AVAILABLE DATA —
────────────────────────────────────────

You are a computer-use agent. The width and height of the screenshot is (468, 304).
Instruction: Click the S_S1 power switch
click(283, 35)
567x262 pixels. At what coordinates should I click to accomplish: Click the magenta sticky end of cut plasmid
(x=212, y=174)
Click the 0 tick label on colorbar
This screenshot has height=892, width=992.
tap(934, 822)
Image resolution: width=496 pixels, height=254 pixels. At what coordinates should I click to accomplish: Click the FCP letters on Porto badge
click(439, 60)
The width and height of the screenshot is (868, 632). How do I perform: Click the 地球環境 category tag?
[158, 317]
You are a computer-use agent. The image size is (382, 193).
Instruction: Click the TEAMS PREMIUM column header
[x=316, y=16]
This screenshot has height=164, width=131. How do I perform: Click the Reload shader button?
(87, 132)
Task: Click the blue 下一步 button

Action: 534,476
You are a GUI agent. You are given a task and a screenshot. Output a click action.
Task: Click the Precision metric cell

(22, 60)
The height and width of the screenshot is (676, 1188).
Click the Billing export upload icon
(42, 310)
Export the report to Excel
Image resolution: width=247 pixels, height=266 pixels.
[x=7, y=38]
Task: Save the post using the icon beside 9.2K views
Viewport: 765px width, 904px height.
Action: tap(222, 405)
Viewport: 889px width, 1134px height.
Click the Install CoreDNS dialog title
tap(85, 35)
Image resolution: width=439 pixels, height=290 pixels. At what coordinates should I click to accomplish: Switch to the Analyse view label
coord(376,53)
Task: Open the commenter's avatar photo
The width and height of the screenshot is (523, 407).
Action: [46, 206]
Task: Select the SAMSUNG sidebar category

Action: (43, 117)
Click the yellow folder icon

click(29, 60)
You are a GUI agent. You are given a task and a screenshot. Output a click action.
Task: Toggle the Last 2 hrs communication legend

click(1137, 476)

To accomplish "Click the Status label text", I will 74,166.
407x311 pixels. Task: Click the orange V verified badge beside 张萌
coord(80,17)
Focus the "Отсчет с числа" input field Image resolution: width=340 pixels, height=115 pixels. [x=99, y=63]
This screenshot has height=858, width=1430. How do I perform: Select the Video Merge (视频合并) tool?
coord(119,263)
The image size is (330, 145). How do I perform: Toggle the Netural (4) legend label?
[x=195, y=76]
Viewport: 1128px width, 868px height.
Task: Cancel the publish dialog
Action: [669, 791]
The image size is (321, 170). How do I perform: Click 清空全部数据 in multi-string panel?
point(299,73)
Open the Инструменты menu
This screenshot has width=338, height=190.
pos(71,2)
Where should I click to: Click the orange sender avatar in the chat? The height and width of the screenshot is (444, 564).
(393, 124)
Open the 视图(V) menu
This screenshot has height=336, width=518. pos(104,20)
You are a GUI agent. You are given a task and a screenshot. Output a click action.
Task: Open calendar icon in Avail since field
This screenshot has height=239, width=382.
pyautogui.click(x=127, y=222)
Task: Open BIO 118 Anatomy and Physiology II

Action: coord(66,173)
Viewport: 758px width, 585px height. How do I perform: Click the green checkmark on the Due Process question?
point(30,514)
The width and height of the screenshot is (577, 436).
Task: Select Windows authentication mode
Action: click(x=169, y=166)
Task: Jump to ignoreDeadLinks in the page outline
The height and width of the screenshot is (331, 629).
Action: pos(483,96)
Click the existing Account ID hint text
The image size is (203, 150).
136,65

────────────────────────────────────────

REQUIRED ACTION — Give the data again, exactly as written.

EXERCISE ANSWER —
You are a computer-use agent. The width and height of the screenshot is (468, 304).
Instruction: Click the S_S1 power switch
click(283, 35)
567x262 pixels. At what coordinates should I click to accomplish: Click the magenta sticky end of cut plasmid
(x=212, y=174)
Click the 0 tick label on colorbar
This screenshot has height=892, width=992.
tap(934, 822)
Image resolution: width=496 pixels, height=254 pixels. At what coordinates should I click to accomplish: Click the FCP letters on Porto badge
click(439, 60)
The width and height of the screenshot is (868, 632). How do I perform: Click the 地球環境 category tag?
[158, 317]
You are a computer-use agent. The image size is (382, 193).
Instruction: Click the TEAMS PREMIUM column header
[x=316, y=16]
This screenshot has height=164, width=131. How do I perform: Click the Reload shader button?
(87, 132)
Task: Click the blue 下一步 button

Action: 534,476
You are a GUI agent. You are given a task and a screenshot. Output a click action.
Task: Click the Precision metric cell

(22, 60)
The height and width of the screenshot is (676, 1188).
Click the Billing export upload icon
(42, 310)
Export the report to Excel
Image resolution: width=247 pixels, height=266 pixels.
[x=7, y=38]
Task: Save the post using the icon beside 9.2K views
Viewport: 765px width, 904px height.
Action: tap(222, 405)
Viewport: 889px width, 1134px height.
Click the Install CoreDNS dialog title
tap(85, 35)
Image resolution: width=439 pixels, height=290 pixels. At what coordinates should I click to accomplish: Switch to the Analyse view label
coord(376,53)
Task: Open the commenter's avatar photo
The width and height of the screenshot is (523, 407).
Action: [46, 206]
Task: Select the SAMSUNG sidebar category

Action: (43, 117)
Click the yellow folder icon

click(29, 60)
You are a GUI agent. You are given a task and a screenshot. Output a click action.
Task: Toggle the Last 2 hrs communication legend

click(1137, 476)

To accomplish "Click the Status label text", I will 74,166.
407x311 pixels. Task: Click the orange V verified badge beside 张萌
coord(80,17)
Focus the "Отсчет с числа" input field Image resolution: width=340 pixels, height=115 pixels. [x=99, y=63]
This screenshot has height=858, width=1430. How do I perform: Select the Video Merge (视频合并) tool?
coord(119,263)
The image size is (330, 145). How do I perform: Toggle the Netural (4) legend label?
[x=195, y=76]
Viewport: 1128px width, 868px height.
Task: Cancel the publish dialog
Action: [669, 791]
The image size is (321, 170). How do I perform: Click 清空全部数据 in multi-string panel?
point(299,73)
Open the Инструменты menu
This screenshot has width=338, height=190.
pos(71,2)
Where should I click to: Click the orange sender avatar in the chat? The height and width of the screenshot is (444, 564).
(393, 124)
Open the 视图(V) menu
This screenshot has height=336, width=518. pos(104,20)
You are a GUI agent. You are given a task and a screenshot. Output a click action.
Task: Open calendar icon in Avail since field
This screenshot has height=239, width=382.
pyautogui.click(x=127, y=222)
Task: Open BIO 118 Anatomy and Physiology II

Action: coord(66,173)
Viewport: 758px width, 585px height. How do I perform: Click the green checkmark on the Due Process question?
point(30,514)
The width and height of the screenshot is (577, 436).
Task: Select Windows authentication mode
Action: click(x=169, y=166)
Task: Jump to ignoreDeadLinks in the page outline
The height and width of the screenshot is (331, 629).
Action: pos(483,96)
Click the existing Account ID hint text
The image size is (203, 150).
136,65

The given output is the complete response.